- Extrait fourni:

------------------------------------

Pour commander l’encyclique :
Extrait de la présentation par l’abbé Claude Barthe, de l’édition pour les soixante ans de Mediator Dei, par les Éditions de L’Homme nouveau, 12, rue Rosenwald, 75015 Paris, décembre 2007, 13 €, commande par Internet :
Je voudrais simplement dire à quel point depuis le catéchisme de mon enfance je suis perturbé par cette effrayante réalité du sacrifice de sang dont je n’ai toujours pas compris la nécessité.
Si Dieu veut me sauver et que j’entre dans son éternité qu’il le fasse mais sans sacrifier honteusement son propre Fils.
Le Golgotha est un sacrifice et je ne veux pas être l’enjeu d’un sacrifice de sang. La peine de mort est heureusement abolie. Le Christ m’aime? Eh bien je réponds à son amour en le suppliant de surseoir à sa crucifixion. Je ne veux plus de sang. Jamais. Ni entre les hommes. Ni entre Dieu et les hommes.

------------------------------------

- Données fournies:
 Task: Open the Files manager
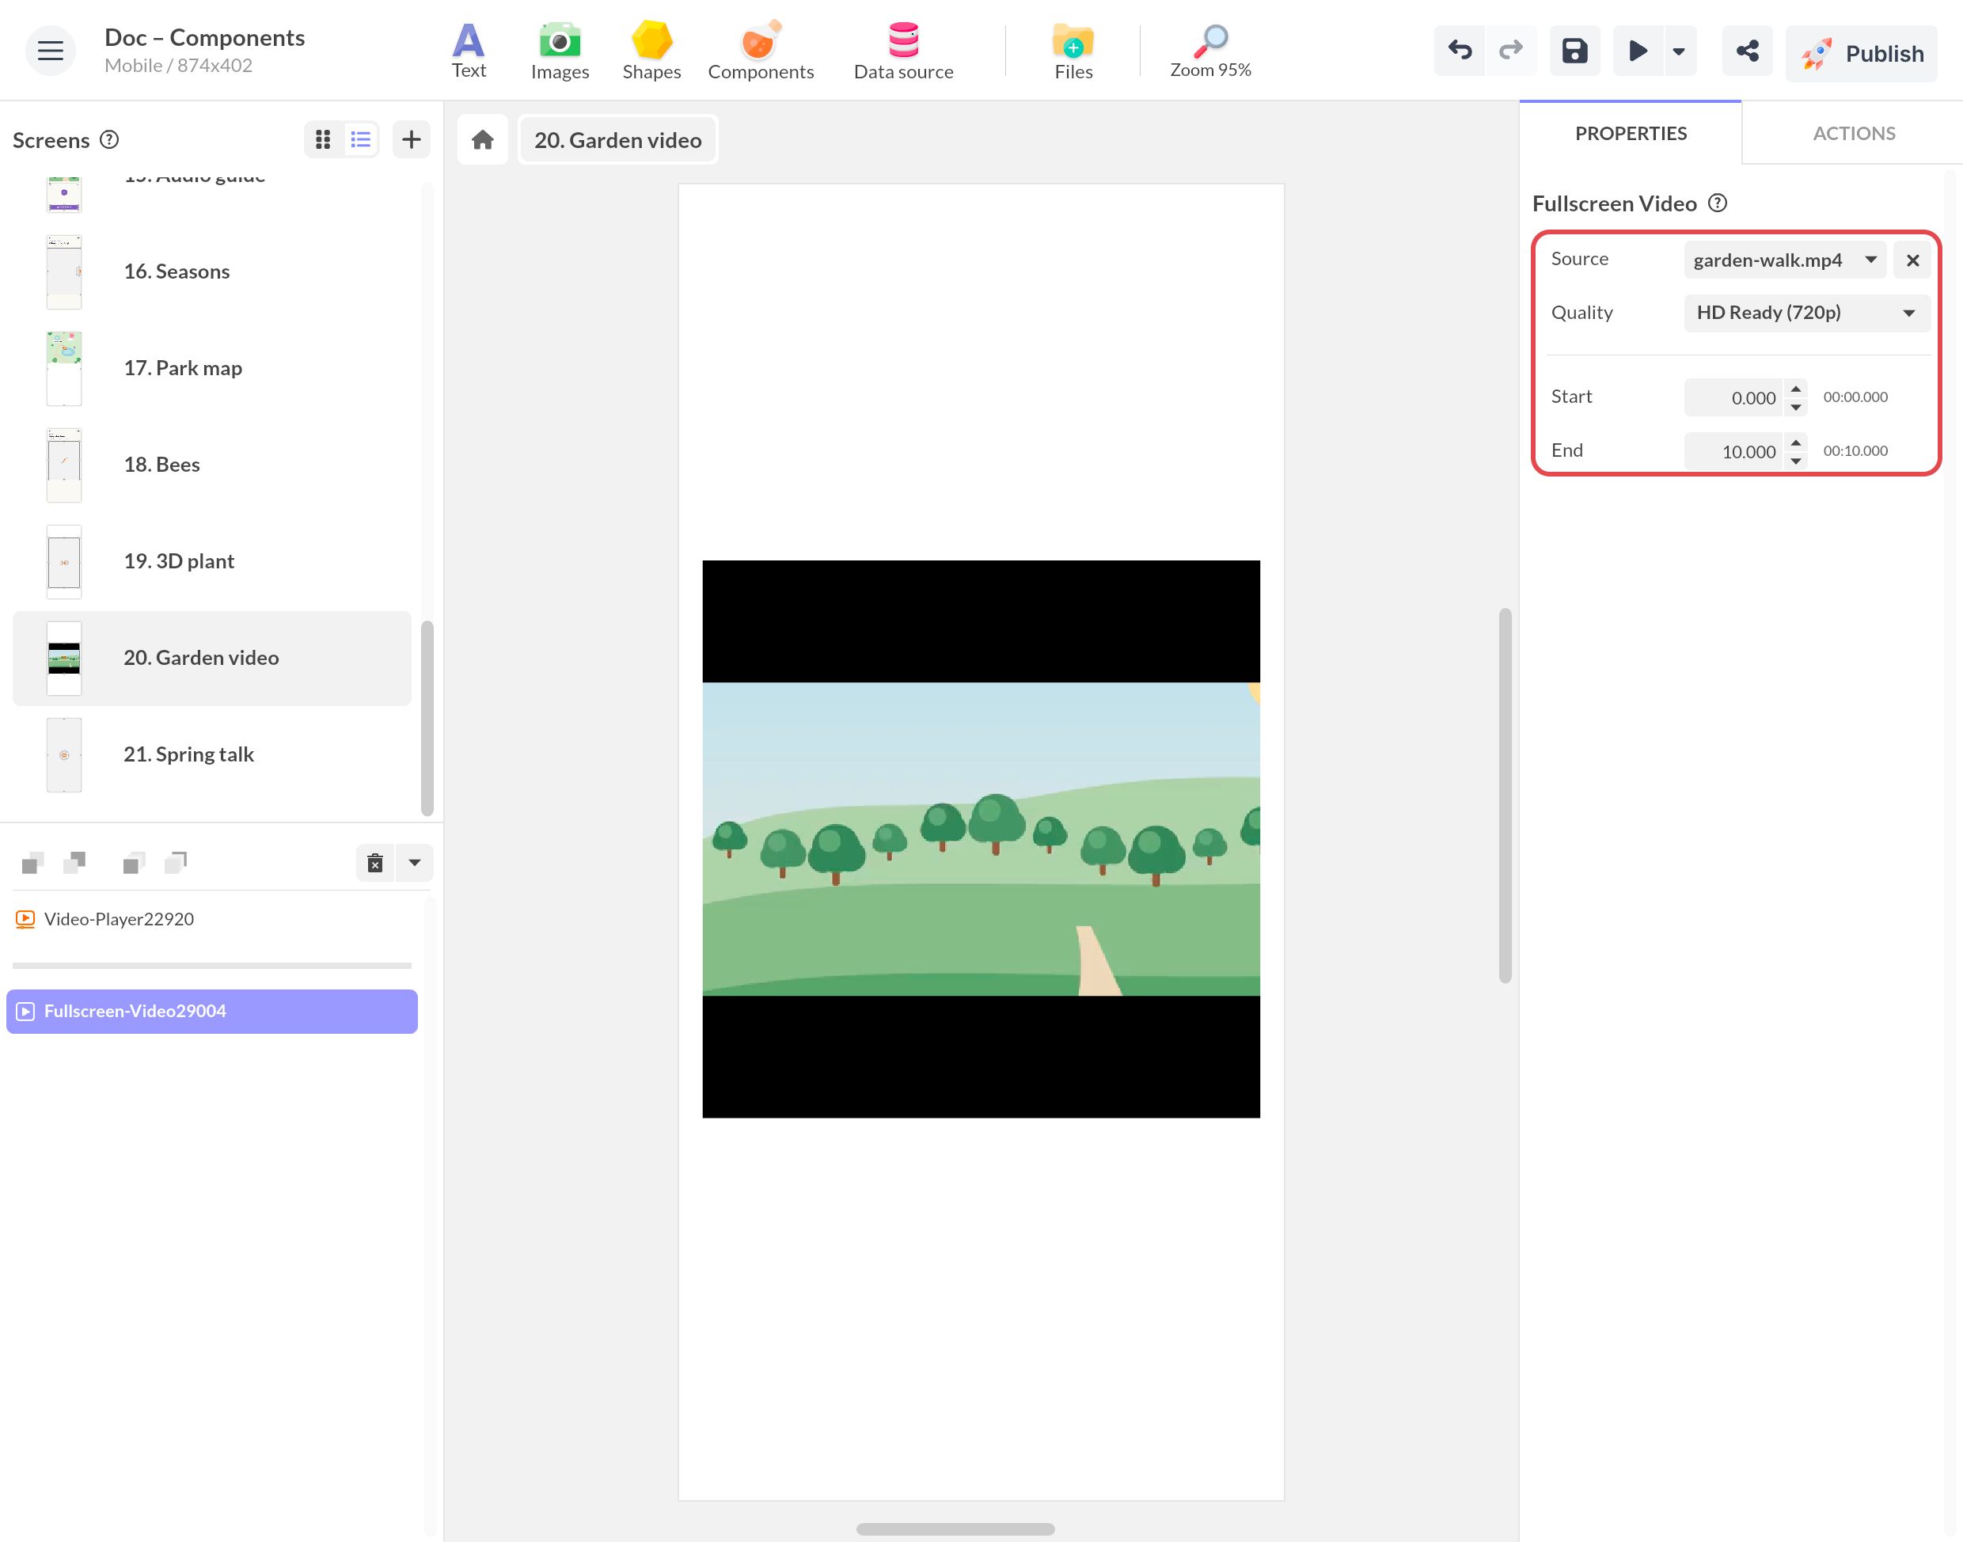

------------------------------------

- Votre consigne:
Veuillez prélever mot pour mot, dans l’extrait fourni, le passage commençant par « Pour commander l’encyclique » et se poursuivant jusqu’à « son propre Fils. ».

- Résultat obtenu:
Pour commander l’encyclique :
Extrait de la présentation par l’abbé Claude Barthe, de l’édition pour les soixante ans de Mediator Dei, par les Éditions de L’Homme nouveau, 12, rue Rosenwald, 75015 Paris, décembre 2007, 13 €, commande par Internet :
Je voudrais simplement dire à quel point depuis le catéchisme de mon enfance je suis perturbé par cette effrayante réalité du sacrifice de sang dont je n’ai toujours pas compris la nécessité.
Si Dieu veut me sauver et que j’entre dans son éternité qu’il le fasse mais sans sacrifier honteusement son propre Fils.